Monday Nov 25, 2024
Monday, 18 September 2023 00:42 - - {{hitsCtrl.values.hits}}
Listening to the bombastic rhetoric delivered by Sri Lanka’s Permanent Representative to the United Nations in Geneva last week, one wonders if the amateurs who handled foreign relations under Gotabaya Rajapaksa are still running the show within the Ranil Wickremesinghe administration.
In response to what any astute observer would deem a cautious and conciliatory report by the High Commissioner for Human Rights, Sri Lanka outright rejected his report, in toto, along with all its recommendations, including calls for a comprehensive investigation into the Easter Sunday attacks. The fact of the matter is however that irrespective of Sri Lanka’s rejections, the resolutions remain applicable and the international mechanism for accountability and truth seeking remain in place and continue to function.
It is ironic that in 2015, the Government under then Prime Minister Ranil Wickremesinghe reversed the trajectory towards extraterritorial jurisdiction and promised a transitional justice process. The Government decision to co-sponsor Resolution 30/1 at the UN Human Rights Council (HRC) allowed Sri Lanka to take ownership and leadership in an international effort in Geneva and beyond, to achieve reconciliation and justice for human rights violations during the 26-year civil war. This marked a shift in how the HRC engaged with Sri Lanka which had lost vote after vote at the Council from 2012-2014, and the situation was hurtling towards a Special Commission of Inquiry on war crimes by 2015. Resolution 30/1 pulled the situation back from the brink, with firm commitments to address rights violations and deal with Sri Lanka’s difficult past.

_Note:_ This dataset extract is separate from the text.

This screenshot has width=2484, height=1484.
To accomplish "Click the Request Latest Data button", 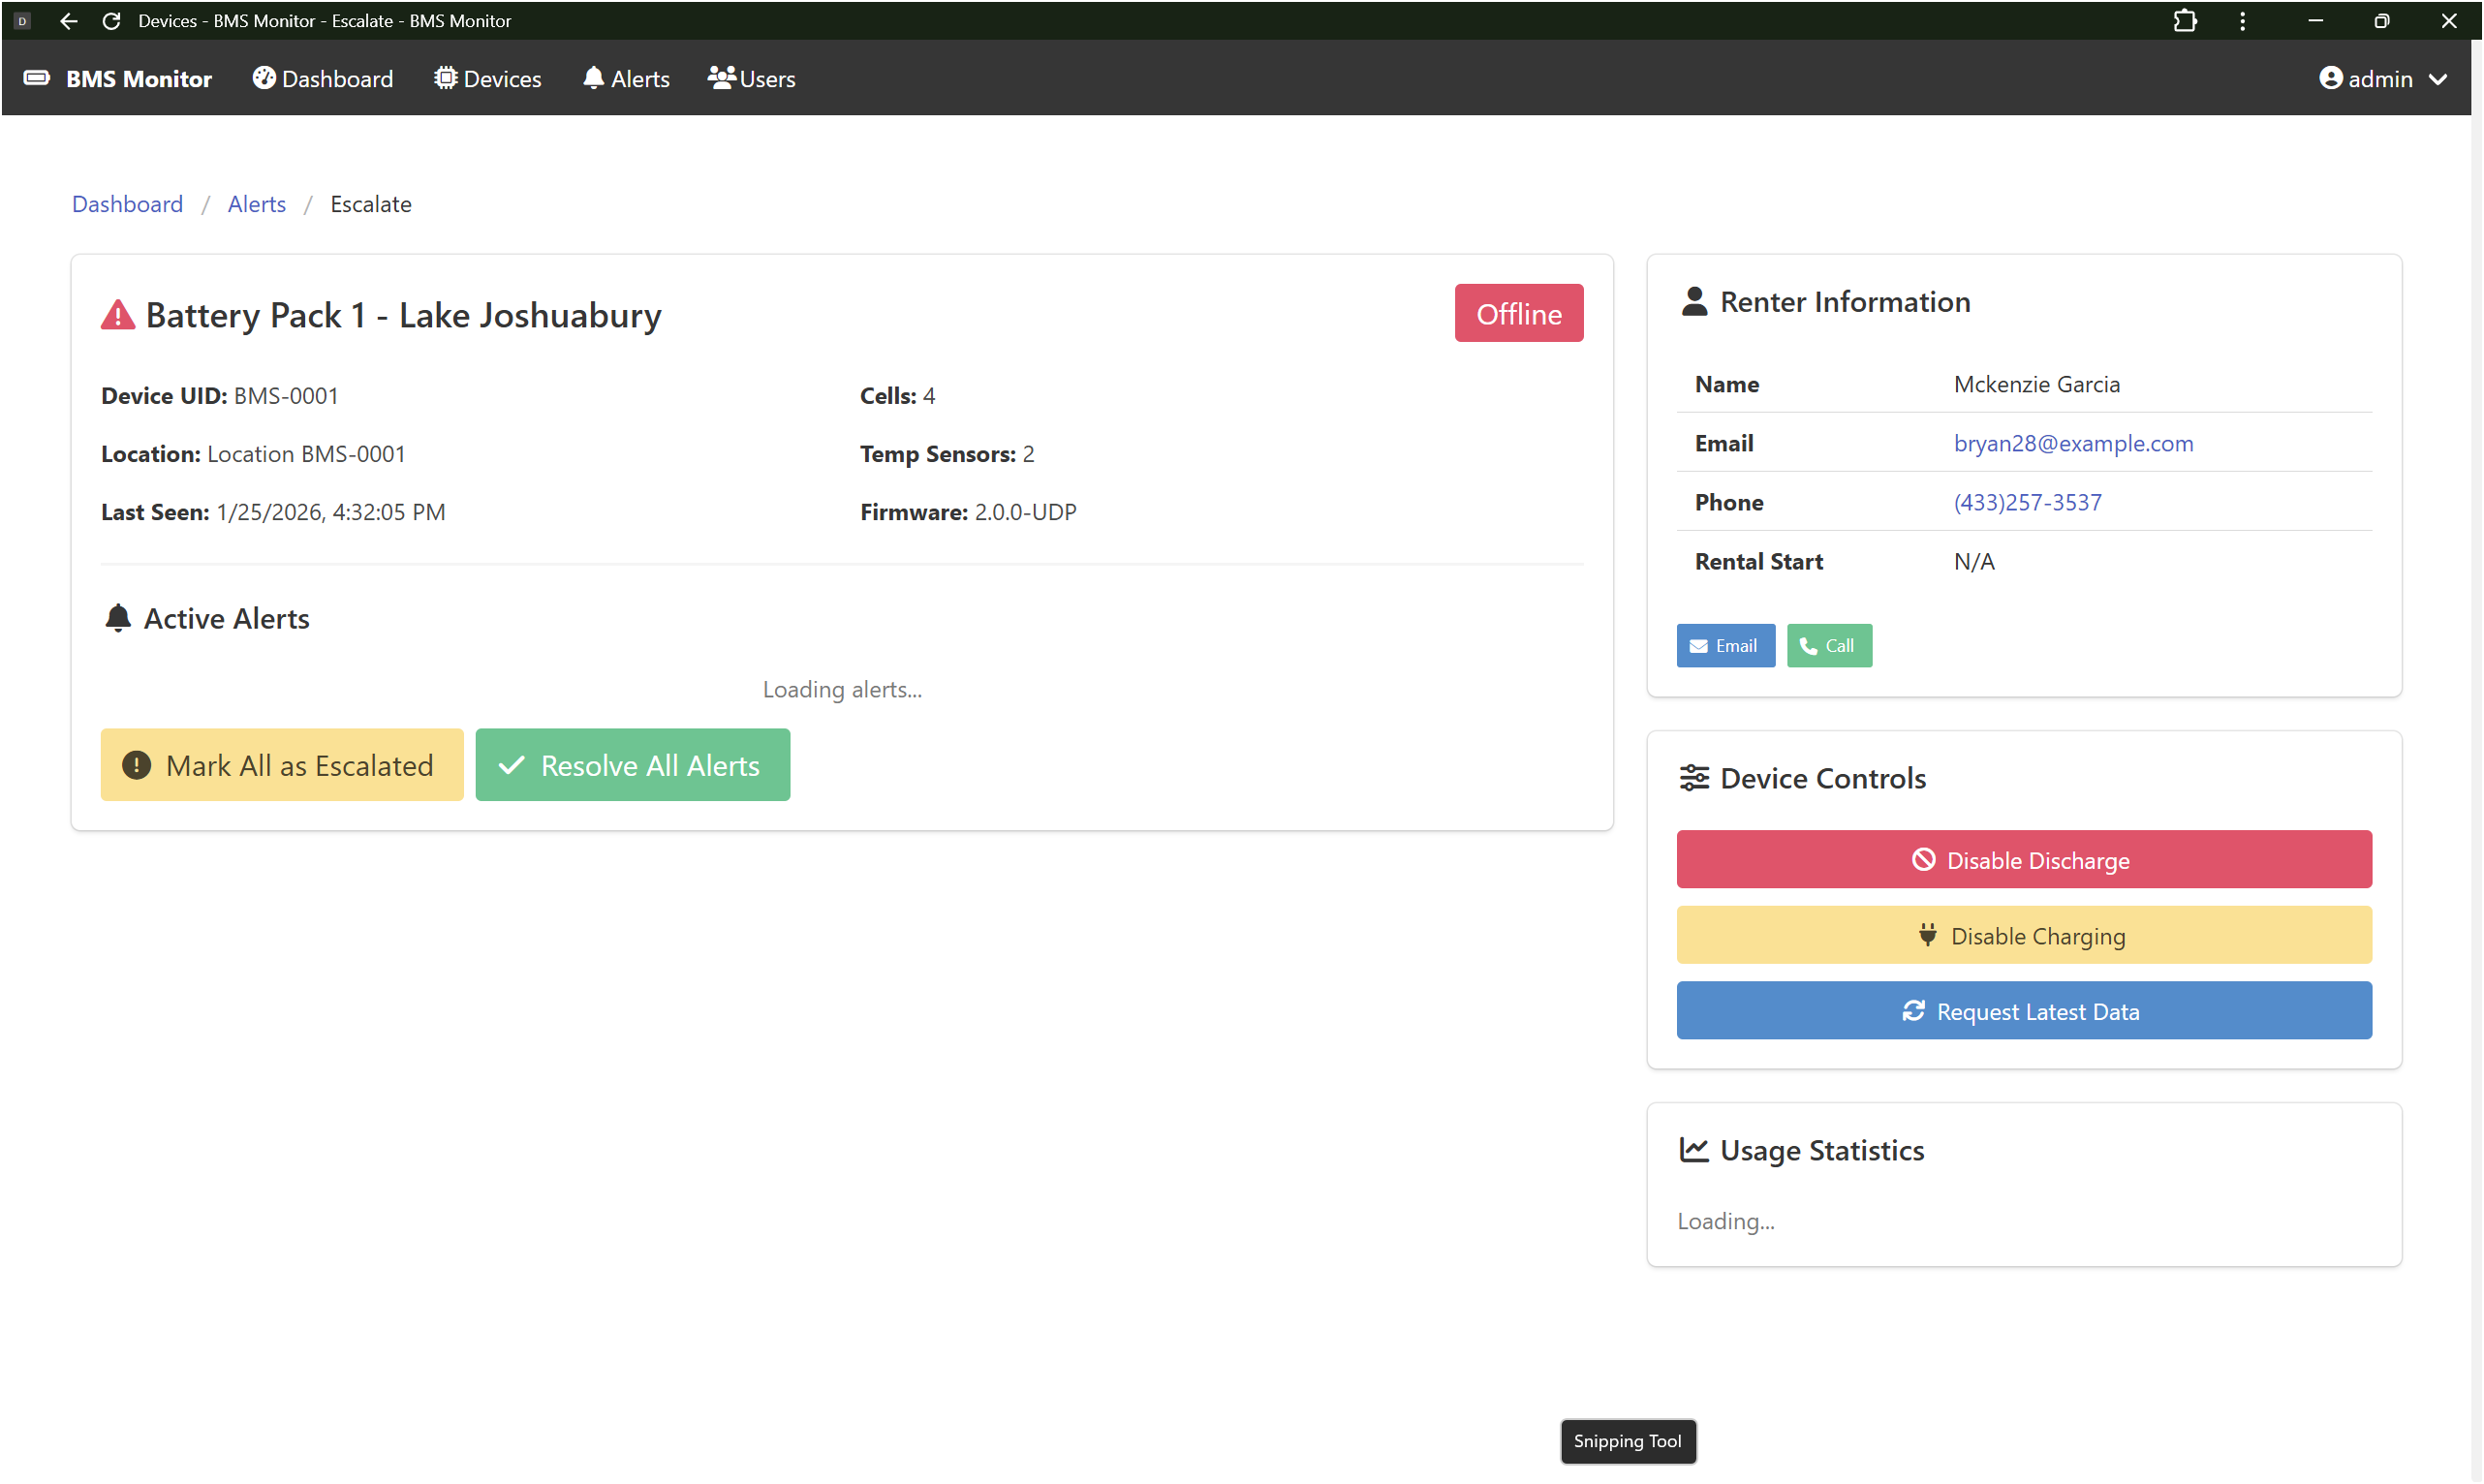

A few years later, in exchange for its chest-thumping withdrawal from Res 30/1, the Gotabaya Rajapaksa administration received UNHRC Resolution 46/1 in March 2021, and Res 51/1 in October 2022 that established and continued operations of an office under the Human Rights High Commissioner’s office to collect, preserve and analyse evidence on crimes committed in Sri Lanka. This mechanism can now feed evidence into any court that may decide to prosecute Sri Lankan perpetrators. In other words, those who opposed and undermined Res 30/1 have delivered an international accountability mechanism in which the Sri Lankan Government had absolutely no role. By opposing the possibility of involvement of international judges in an entirely domestic process as envisioned in Res 30/1 these champions of Sri Lankan diplomacy have now ensured a process in which the investigators, prosecutors and judges are all foreigners.
By personally disengaging from the process and the commitments made at the HRC, then Prime Minister Wickremesinghe allowed his own ministers, diplomats and officials to undermine his transitional justice policies and eventually lead the country on a path that has brought it to its current plight. Today, for reasons better known to him, he has retained those very individuals in positions of power and from the recent statements in Geneva it seems they are very much in charge of the Government’s international relations agenda. As a result, the Wickremesinghe administration is repeating the same rhetoric as the Mahinda Rajapaksa administration in 2012-2014 and the self-destructive disengagement of the Gotabaya regime in 2019-2022.
It is perfectly demonstrating to the international community that the Government of Sri Lanka is incapable and unwilling to address the numerous outstanding issues concerning its human rights record, including justice for the Easter Sunday attacks. By doing so it is justifying international actions to hold those responsible to account under extraterritorial jurisdiction, if necessary. This amateurish approach will ensure that international accountability mechanisms will get ever stronger, and Sri Lanka will have an even lesser role in these processes.
President Wickremesinghe for his own sake and that of his administration should not allow those who undermined him and his policies to continue to set the agenda in the international sphere, especially in the multilateral arena of human rights.